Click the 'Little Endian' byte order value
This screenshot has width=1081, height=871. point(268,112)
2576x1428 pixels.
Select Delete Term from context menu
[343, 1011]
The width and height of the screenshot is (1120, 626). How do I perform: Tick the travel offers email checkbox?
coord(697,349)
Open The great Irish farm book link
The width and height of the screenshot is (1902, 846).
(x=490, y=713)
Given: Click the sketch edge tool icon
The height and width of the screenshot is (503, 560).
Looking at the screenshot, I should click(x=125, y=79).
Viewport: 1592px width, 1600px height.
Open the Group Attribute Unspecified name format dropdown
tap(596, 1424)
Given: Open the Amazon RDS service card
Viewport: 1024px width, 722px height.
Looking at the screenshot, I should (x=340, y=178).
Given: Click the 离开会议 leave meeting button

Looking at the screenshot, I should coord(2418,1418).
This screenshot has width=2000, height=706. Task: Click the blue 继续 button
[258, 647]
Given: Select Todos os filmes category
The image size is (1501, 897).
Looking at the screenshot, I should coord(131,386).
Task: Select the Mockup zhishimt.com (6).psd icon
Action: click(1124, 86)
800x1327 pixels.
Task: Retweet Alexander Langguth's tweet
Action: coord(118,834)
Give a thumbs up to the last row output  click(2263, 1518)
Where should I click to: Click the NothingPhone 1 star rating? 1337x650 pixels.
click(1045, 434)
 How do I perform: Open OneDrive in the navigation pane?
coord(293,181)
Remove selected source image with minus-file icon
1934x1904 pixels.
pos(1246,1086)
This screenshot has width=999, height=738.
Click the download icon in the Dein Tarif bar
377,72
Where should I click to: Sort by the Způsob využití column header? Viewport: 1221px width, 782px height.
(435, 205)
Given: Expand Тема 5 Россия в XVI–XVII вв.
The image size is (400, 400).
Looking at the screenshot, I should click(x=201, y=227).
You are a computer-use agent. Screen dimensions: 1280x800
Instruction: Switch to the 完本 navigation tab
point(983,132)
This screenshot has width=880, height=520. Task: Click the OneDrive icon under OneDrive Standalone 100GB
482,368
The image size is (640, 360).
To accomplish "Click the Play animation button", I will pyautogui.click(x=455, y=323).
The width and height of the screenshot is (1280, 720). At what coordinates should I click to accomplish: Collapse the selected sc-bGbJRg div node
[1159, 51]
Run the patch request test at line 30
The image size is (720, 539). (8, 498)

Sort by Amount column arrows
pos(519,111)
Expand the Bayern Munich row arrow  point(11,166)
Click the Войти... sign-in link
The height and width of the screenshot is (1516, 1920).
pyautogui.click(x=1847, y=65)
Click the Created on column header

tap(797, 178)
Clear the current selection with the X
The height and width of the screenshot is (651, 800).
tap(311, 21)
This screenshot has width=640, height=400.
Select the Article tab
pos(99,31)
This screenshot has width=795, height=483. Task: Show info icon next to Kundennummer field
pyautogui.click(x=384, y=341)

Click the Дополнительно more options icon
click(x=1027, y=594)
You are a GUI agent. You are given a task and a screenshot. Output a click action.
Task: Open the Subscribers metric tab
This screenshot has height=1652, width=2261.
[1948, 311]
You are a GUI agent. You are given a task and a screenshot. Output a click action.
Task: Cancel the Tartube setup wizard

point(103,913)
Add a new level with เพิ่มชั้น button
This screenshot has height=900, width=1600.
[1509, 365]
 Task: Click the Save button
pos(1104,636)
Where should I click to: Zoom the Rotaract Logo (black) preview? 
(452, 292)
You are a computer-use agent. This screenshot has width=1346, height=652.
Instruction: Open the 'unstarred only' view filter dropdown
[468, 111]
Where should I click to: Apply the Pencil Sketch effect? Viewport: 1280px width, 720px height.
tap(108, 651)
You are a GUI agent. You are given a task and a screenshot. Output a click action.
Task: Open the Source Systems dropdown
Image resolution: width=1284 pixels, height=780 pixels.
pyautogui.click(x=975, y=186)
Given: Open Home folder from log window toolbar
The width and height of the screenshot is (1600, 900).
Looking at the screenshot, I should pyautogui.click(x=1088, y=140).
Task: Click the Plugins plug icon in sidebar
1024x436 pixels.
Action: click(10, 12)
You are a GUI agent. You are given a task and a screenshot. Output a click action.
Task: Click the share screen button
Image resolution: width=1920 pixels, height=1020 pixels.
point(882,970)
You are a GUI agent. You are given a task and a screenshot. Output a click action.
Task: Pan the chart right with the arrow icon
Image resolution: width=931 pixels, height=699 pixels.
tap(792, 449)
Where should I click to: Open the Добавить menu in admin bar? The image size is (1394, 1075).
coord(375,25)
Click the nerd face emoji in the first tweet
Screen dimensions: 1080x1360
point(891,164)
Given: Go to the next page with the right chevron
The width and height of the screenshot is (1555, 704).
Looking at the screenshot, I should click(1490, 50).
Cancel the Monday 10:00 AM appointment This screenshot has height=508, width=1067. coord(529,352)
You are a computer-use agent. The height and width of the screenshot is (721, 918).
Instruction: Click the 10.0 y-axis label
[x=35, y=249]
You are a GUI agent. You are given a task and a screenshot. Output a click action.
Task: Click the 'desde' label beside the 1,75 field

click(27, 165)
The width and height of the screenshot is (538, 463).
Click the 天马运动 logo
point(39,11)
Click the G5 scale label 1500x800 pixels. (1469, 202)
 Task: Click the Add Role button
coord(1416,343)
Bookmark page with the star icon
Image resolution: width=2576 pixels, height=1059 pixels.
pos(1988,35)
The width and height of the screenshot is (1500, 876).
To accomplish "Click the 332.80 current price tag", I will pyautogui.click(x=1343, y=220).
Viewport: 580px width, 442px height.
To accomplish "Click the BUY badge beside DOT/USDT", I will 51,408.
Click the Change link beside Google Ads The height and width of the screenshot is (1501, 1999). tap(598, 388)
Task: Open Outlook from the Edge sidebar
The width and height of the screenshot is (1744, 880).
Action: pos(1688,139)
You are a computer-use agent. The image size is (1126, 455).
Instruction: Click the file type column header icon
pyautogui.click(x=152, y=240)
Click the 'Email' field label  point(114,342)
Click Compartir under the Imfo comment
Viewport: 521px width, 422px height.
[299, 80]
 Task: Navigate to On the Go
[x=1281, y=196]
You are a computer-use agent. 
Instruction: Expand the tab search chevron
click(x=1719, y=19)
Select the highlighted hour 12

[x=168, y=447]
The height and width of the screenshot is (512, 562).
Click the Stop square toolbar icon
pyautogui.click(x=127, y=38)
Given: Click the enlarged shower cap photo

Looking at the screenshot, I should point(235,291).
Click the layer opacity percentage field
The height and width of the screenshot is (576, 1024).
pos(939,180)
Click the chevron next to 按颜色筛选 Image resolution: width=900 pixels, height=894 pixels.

*****

• _What is asked_
Switch "Where should I click to" to "Which spot do I click to" everywhere in the listing above, and write out every line again with nothing else changed.

• _Response for this exercise_
Click the 'Little Endian' byte order value
This screenshot has width=1081, height=871. point(268,112)
2576x1428 pixels.
Select Delete Term from context menu
[343, 1011]
The width and height of the screenshot is (1120, 626). How do I perform: Tick the travel offers email checkbox?
coord(697,349)
Open The great Irish farm book link
The width and height of the screenshot is (1902, 846).
(x=490, y=713)
Given: Click the sketch edge tool icon
The height and width of the screenshot is (503, 560).
Looking at the screenshot, I should click(x=125, y=79).
Viewport: 1592px width, 1600px height.
Open the Group Attribute Unspecified name format dropdown
tap(596, 1424)
Given: Open the Amazon RDS service card
Viewport: 1024px width, 722px height.
Looking at the screenshot, I should (x=340, y=178).
Given: Click the 离开会议 leave meeting button

Looking at the screenshot, I should coord(2418,1418).
This screenshot has width=2000, height=706. Task: Click the blue 继续 button
[258, 647]
Given: Select Todos os filmes category
The image size is (1501, 897).
Looking at the screenshot, I should coord(131,386).
Task: Select the Mockup zhishimt.com (6).psd icon
Action: click(1124, 86)
800x1327 pixels.
Task: Retweet Alexander Langguth's tweet
Action: coord(118,834)
Give a thumbs up to the last row output  click(2263, 1518)
Which spot do I click to: Click the NothingPhone 1 star rating? 1337x650 pixels.
click(1045, 434)
 How do I perform: Open OneDrive in the navigation pane?
coord(293,181)
Remove selected source image with minus-file icon
1934x1904 pixels.
pos(1246,1086)
This screenshot has width=999, height=738.
Click the download icon in the Dein Tarif bar
377,72
Which spot do I click to: Sort by the Způsob využití column header? Viewport: 1221px width, 782px height.
(435, 205)
Given: Expand Тема 5 Россия в XVI–XVII вв.
The image size is (400, 400).
Looking at the screenshot, I should click(x=201, y=227).
You are a computer-use agent. Screen dimensions: 1280x800
Instruction: Switch to the 完本 navigation tab
point(983,132)
This screenshot has width=880, height=520. Task: Click the OneDrive icon under OneDrive Standalone 100GB
482,368
The image size is (640, 360).
To accomplish "Click the Play animation button", I will pyautogui.click(x=455, y=323).
The width and height of the screenshot is (1280, 720). At what coordinates should I click to accomplish: Collapse the selected sc-bGbJRg div node
[1159, 51]
Run the patch request test at line 30
The image size is (720, 539). (8, 498)

Sort by Amount column arrows
pos(519,111)
Expand the Bayern Munich row arrow  point(11,166)
Click the Войти... sign-in link
The height and width of the screenshot is (1516, 1920).
pyautogui.click(x=1847, y=65)
Click the Created on column header

tap(797, 178)
Clear the current selection with the X
The height and width of the screenshot is (651, 800).
tap(311, 21)
This screenshot has width=640, height=400.
Select the Article tab
pos(99,31)
This screenshot has width=795, height=483. Task: Show info icon next to Kundennummer field
pyautogui.click(x=384, y=341)

Click the Дополнительно more options icon
click(x=1027, y=594)
You are a GUI agent. You are given a task and a screenshot. Output a click action.
Task: Open the Subscribers metric tab
This screenshot has height=1652, width=2261.
[1948, 311]
You are a GUI agent. You are given a task and a screenshot. Output a click action.
Task: Cancel the Tartube setup wizard

point(103,913)
Add a new level with เพิ่มชั้น button
This screenshot has height=900, width=1600.
[1509, 365]
 Task: Click the Save button
pos(1104,636)
Which spot do I click to: Zoom the Rotaract Logo (black) preview? 
(452, 292)
You are a computer-use agent. This screenshot has width=1346, height=652.
Instruction: Open the 'unstarred only' view filter dropdown
[468, 111]
Which spot do I click to: Apply the Pencil Sketch effect? Viewport: 1280px width, 720px height.
tap(108, 651)
You are a GUI agent. You are given a task and a screenshot. Output a click action.
Task: Open the Source Systems dropdown
Image resolution: width=1284 pixels, height=780 pixels.
pyautogui.click(x=975, y=186)
Given: Open Home folder from log window toolbar
The width and height of the screenshot is (1600, 900).
Looking at the screenshot, I should pyautogui.click(x=1088, y=140).
Task: Click the Plugins plug icon in sidebar
1024x436 pixels.
Action: click(10, 12)
You are a GUI agent. You are given a task and a screenshot. Output a click action.
Task: Click the share screen button
Image resolution: width=1920 pixels, height=1020 pixels.
point(882,970)
You are a GUI agent. You are given a task and a screenshot. Output a click action.
Task: Pan the chart right with the arrow icon
Image resolution: width=931 pixels, height=699 pixels.
tap(792, 449)
Which spot do I click to: Open the Добавить menu in admin bar? The image size is (1394, 1075).
coord(375,25)
Click the nerd face emoji in the first tweet
Screen dimensions: 1080x1360
point(891,164)
Given: Go to the next page with the right chevron
The width and height of the screenshot is (1555, 704).
Looking at the screenshot, I should click(1490, 50).
Cancel the Monday 10:00 AM appointment This screenshot has height=508, width=1067. coord(529,352)
You are a computer-use agent. The height and width of the screenshot is (721, 918).
Instruction: Click the 10.0 y-axis label
[x=35, y=249]
You are a GUI agent. You are given a task and a screenshot. Output a click action.
Task: Click the 'desde' label beside the 1,75 field

click(27, 165)
The width and height of the screenshot is (538, 463).
Click the 天马运动 logo
point(39,11)
Click the G5 scale label 1500x800 pixels. (1469, 202)
 Task: Click the Add Role button
coord(1416,343)
Bookmark page with the star icon
Image resolution: width=2576 pixels, height=1059 pixels.
pos(1988,35)
The width and height of the screenshot is (1500, 876).
To accomplish "Click the 332.80 current price tag", I will pyautogui.click(x=1343, y=220).
Viewport: 580px width, 442px height.
To accomplish "Click the BUY badge beside DOT/USDT", I will 51,408.
Click the Change link beside Google Ads The height and width of the screenshot is (1501, 1999). tap(598, 388)
Task: Open Outlook from the Edge sidebar
The width and height of the screenshot is (1744, 880).
Action: pos(1688,139)
You are a computer-use agent. The image size is (1126, 455).
Instruction: Click the file type column header icon
pyautogui.click(x=152, y=240)
Click the 'Email' field label  point(114,342)
Click Compartir under the Imfo comment
Viewport: 521px width, 422px height.
[299, 80]
 Task: Navigate to On the Go
[x=1281, y=196]
You are a computer-use agent. 
Instruction: Expand the tab search chevron
click(x=1719, y=19)
Select the highlighted hour 12

[x=168, y=447]
The height and width of the screenshot is (512, 562).
Click the Stop square toolbar icon
pyautogui.click(x=127, y=38)
Given: Click the enlarged shower cap photo

Looking at the screenshot, I should point(235,291).
Click the layer opacity percentage field
The height and width of the screenshot is (576, 1024).
pos(939,180)
Click the chevron next to 按颜色筛选 Image resolution: width=900 pixels, height=894 pixels.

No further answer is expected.